I'm not sure what 98sr20ve meant by a limited slip rear differential making it easy to swap ends in snow. It's true that in 2wd, rear wheel drive, with a rear limited slip differential, that if you floor it on a slippery surface, you will spin both rear wheels rather than just one as would be the case with an open differential.

And if you spin both rear wheels while cornering, you're more likely to slide the back end out than with one rear wheel spinning. But... you can slide the back end out with either, it's just a matter of degree, and from my experience, not much degree. I've found this dynamic is absolutely predictable, no surprises with either setup. In a 2wd vehicle, climbing a steep slippery road with sharp corners, spinning the rear wheels to slide the rear end out is a good way to maintain your momentum around the corners. That's how cars are raced on ice, and rear wheel drives on gravel.

But then add 4wd into the equation. A basic 4wd with a limited slip rear differential is far lesss likely to get stuck than without the limited slip rear end. Like, if you have to diagonal through a ditch while climbing. Or if you have to start off uphill with either front wheel and either rear wheel lacking traction. Even on the same side, like if you park on an unplowed shoulder.

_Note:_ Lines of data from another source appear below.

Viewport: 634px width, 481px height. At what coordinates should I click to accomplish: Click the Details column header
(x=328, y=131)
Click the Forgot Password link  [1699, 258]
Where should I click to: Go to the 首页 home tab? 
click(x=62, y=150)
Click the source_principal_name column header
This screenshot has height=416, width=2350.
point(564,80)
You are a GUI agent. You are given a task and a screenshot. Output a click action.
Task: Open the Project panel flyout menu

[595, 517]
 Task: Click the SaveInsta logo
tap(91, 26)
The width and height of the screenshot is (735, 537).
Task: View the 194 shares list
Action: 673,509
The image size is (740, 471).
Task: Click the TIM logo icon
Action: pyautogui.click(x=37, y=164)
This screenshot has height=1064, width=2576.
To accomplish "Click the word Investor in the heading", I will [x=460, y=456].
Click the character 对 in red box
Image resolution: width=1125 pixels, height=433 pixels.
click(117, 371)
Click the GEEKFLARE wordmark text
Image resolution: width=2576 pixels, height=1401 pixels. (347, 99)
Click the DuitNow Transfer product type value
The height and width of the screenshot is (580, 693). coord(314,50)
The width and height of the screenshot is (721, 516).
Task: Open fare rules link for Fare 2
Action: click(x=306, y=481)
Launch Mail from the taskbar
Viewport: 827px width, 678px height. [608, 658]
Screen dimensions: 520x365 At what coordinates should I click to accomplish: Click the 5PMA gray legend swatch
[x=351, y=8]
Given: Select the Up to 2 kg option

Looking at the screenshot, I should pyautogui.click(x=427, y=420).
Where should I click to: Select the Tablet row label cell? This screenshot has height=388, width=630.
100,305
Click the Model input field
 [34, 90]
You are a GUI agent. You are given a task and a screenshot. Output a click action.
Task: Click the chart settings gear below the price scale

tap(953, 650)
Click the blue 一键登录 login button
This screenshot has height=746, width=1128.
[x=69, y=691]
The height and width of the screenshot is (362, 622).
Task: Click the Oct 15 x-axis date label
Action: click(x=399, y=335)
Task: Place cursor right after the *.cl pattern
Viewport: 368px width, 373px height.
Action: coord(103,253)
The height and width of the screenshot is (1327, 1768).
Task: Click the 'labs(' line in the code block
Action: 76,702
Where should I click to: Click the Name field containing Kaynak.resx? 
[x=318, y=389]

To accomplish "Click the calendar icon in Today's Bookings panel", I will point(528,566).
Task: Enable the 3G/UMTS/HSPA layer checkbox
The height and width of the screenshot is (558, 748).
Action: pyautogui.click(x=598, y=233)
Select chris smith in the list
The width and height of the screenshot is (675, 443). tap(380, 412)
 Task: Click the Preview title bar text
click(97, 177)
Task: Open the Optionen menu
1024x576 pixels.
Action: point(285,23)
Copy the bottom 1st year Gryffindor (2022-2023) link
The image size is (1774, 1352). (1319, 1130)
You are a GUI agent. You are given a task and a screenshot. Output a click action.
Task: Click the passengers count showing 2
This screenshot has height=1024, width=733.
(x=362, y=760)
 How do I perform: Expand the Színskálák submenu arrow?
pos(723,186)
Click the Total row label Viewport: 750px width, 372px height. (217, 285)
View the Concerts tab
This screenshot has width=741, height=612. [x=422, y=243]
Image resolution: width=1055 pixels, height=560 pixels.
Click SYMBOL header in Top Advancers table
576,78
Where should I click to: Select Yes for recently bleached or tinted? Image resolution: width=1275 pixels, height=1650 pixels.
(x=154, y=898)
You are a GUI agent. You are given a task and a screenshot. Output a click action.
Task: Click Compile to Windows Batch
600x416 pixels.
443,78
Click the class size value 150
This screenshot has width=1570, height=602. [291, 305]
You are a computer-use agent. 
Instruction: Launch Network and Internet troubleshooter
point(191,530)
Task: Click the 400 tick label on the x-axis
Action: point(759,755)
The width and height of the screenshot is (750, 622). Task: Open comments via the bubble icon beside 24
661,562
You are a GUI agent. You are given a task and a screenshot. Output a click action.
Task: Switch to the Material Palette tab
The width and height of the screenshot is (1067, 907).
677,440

Pathfinders are so light in the back end that in 2wd mode, you can spin one rear wheel extremely easily. This strikes me as a major hazard on a road with patches of ice and bare pavement, where you can't use 4wd because you shouldn't engage it on bare pavement. The setup with the rear limited slip, in this same conditions, if you give it power with one rear wheel on ice and the other not, you won't spin either wheel. But you are at a bit more risk if you give it power with both rear wheels on ice.

In a way, you're lucky. You can convert an open rear differential to a locker, but you can't so convert a limited slip differential. Or that's what I understand from my research when I was thinking of buying an older QX4. So if you had a limited slip rear, and wanted a locking rear, you'd have to swap axles. To convert an open diff to a locker means changing some parts inside the differential. Much easier.


Someone makes rear differentials that are normally limited slip, but can be locked. However, I doubt they make one that would fit the Pathfinder. Sounds to me like your best bet is a rear locker.


----------



## 98sr20ve (Oct 6, 2002)

X-Traction said:


> I'm not sure what 98sr20ve meant by a limited slip rear differential making it easy to swap ends in snow. It's true that in 2wd, rear wheel drive, with a rear limited slip differential, that if you floor it on a slippery surface, you will spin both rear wheels rather than just one as would be the case with an open differential.
> 
> And if you spin both rear wheels while cornering, you're more likely to slide the back end out than with one rear wheel spinning. But... you can slide the back end out with either, it's just a matter of degree, and from my experience, not much degree. I've found this dynamic is absolutely predictable, no surprises with either setup.


To most people that is not a good feeling. Having one wheel not spin is safer for the novice driver.


----------



## X-Traction (Dec 21, 2004)

98sr20ve said:


> To most people that is not a good feeling. Having one wheel not spin is safer for the novice driver.


I forgot to mention that spinning both rear tires permits making almost zero radius turns on snow. Just don't try it with anything else nearby. :cheers:


----------



## 00pathyse (May 18, 2010)

so which pathfinders had a LSD? I have a 2000 SE, how do I know if i have LSD?


----------



## MattyDK23 (Nov 30, 2007)

kenbarls said:


> What was this numbers all about? Is it related?


It's the order of the numbers on the top of a typical 101-key keyboard. I'm assuming the guy posted something and then quickly deleted it and replaced it with this. Or he was just goofing off.


----------



## smj999smj (Jan 1, 2006)

If you have an 03 SE 4X4, then you should have an LSD rear diff. Front diff would be an open-type. 

As far as the 2000 SE, LSD was optional.


----------



## IanH (Feb 11, 2003)

maybe 10 characters required for a bump.....


----------